▶ Collected data
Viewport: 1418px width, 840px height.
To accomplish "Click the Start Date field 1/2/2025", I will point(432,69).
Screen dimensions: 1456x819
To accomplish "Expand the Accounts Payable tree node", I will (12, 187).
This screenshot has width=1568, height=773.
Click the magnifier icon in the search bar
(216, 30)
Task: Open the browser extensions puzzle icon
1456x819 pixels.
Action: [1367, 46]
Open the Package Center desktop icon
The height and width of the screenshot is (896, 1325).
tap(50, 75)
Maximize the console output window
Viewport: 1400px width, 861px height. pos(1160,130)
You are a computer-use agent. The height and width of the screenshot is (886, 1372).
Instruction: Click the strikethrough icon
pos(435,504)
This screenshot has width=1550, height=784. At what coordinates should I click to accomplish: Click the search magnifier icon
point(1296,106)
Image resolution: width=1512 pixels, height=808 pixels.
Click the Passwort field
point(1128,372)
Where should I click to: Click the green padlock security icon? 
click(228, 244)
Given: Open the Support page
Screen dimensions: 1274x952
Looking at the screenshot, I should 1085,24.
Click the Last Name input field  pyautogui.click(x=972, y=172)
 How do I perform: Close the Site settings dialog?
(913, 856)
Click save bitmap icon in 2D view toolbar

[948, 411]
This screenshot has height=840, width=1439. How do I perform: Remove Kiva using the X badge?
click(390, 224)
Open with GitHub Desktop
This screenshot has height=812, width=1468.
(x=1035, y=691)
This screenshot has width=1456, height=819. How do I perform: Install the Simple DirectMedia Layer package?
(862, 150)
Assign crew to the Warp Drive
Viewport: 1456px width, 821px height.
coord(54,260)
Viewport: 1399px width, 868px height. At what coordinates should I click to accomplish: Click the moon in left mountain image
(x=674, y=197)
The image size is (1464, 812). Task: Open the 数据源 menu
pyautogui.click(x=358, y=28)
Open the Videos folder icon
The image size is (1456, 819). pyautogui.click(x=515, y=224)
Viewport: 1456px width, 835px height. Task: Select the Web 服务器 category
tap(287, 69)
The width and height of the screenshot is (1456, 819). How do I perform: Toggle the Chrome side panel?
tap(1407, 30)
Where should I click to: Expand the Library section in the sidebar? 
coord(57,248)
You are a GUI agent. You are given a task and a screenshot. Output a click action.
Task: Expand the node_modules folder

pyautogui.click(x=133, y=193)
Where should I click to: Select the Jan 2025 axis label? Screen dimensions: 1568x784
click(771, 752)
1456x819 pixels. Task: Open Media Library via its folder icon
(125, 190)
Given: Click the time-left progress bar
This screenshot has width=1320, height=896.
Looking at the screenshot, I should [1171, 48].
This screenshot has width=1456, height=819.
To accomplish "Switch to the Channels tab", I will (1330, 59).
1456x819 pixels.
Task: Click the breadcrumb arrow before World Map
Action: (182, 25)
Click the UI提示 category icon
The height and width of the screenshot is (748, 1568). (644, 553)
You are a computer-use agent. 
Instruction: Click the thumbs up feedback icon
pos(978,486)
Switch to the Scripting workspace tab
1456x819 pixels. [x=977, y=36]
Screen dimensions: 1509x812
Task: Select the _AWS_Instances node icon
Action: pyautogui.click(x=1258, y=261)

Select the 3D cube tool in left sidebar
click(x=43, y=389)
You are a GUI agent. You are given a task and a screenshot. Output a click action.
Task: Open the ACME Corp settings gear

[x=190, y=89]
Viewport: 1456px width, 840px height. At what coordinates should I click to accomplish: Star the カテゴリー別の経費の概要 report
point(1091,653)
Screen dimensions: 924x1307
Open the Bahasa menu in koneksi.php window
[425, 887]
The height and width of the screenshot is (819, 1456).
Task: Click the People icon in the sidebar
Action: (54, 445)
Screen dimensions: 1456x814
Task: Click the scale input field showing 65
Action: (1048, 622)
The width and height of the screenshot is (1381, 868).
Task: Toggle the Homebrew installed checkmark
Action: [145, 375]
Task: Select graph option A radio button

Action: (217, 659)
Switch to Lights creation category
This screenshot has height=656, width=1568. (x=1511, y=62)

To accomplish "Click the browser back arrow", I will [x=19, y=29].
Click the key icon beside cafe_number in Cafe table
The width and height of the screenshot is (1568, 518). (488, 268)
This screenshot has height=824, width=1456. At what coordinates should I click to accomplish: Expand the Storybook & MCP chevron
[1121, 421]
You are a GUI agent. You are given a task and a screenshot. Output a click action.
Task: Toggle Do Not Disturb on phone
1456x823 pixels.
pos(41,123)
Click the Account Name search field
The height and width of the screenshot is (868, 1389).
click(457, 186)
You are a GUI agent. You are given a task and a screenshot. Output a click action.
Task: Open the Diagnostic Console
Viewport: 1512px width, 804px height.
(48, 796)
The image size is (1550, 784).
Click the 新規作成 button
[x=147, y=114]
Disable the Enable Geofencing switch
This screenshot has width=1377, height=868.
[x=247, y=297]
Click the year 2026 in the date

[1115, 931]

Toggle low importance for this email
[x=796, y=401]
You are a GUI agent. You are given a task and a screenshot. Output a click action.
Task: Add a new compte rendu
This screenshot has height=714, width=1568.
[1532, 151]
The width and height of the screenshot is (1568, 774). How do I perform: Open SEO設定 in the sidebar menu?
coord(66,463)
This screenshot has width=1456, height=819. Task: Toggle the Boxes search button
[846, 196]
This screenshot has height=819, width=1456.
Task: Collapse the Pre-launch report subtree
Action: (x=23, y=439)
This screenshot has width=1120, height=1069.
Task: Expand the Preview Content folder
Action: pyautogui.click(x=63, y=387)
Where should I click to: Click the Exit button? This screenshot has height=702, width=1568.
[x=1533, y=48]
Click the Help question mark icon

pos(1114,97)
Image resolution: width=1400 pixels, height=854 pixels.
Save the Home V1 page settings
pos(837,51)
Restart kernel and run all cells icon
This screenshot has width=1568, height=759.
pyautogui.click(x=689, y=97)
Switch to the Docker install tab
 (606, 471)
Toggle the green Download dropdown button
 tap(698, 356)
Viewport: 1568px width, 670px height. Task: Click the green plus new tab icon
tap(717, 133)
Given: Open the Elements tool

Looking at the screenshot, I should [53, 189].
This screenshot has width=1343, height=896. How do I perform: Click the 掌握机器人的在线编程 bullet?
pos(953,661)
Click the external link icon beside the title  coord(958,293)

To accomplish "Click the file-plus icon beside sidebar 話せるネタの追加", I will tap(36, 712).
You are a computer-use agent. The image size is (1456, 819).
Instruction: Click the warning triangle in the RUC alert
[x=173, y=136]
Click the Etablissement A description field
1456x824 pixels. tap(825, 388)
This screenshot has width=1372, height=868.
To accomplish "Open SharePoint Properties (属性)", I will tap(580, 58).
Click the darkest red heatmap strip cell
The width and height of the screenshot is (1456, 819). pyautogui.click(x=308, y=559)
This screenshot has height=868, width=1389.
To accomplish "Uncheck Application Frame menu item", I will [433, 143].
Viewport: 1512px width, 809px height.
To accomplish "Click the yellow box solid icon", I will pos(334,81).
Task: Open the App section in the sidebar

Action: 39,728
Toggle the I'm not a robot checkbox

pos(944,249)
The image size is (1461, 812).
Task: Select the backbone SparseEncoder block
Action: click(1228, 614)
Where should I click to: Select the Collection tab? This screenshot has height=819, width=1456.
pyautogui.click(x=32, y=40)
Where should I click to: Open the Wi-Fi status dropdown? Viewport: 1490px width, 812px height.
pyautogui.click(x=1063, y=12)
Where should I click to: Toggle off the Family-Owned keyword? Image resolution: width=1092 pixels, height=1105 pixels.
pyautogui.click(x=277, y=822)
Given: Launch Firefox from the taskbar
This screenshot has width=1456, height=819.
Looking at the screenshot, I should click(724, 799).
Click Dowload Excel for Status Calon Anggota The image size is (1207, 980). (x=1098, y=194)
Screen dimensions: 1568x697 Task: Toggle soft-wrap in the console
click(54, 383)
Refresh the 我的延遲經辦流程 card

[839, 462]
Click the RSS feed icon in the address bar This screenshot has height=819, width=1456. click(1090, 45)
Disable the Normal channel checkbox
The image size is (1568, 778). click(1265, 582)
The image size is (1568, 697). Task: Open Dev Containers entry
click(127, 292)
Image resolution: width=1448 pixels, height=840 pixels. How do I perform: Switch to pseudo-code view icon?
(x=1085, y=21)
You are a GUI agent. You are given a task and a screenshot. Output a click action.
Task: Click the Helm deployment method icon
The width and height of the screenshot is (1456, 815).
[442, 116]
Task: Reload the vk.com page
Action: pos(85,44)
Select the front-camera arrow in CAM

▶ Your assignment
Only the lines above starting at the one containing "Task: Open the ACME Corp settings gear" and ending at the one containing "Screen dimensions: 924x1307", both included, are to be returned, exactly as they read.

▶ Exercise response
Task: Open the ACME Corp settings gear

[x=190, y=89]
Viewport: 1456px width, 840px height. At what coordinates should I click to accomplish: Star the カテゴリー別の経費の概要 report
point(1091,653)
Screen dimensions: 924x1307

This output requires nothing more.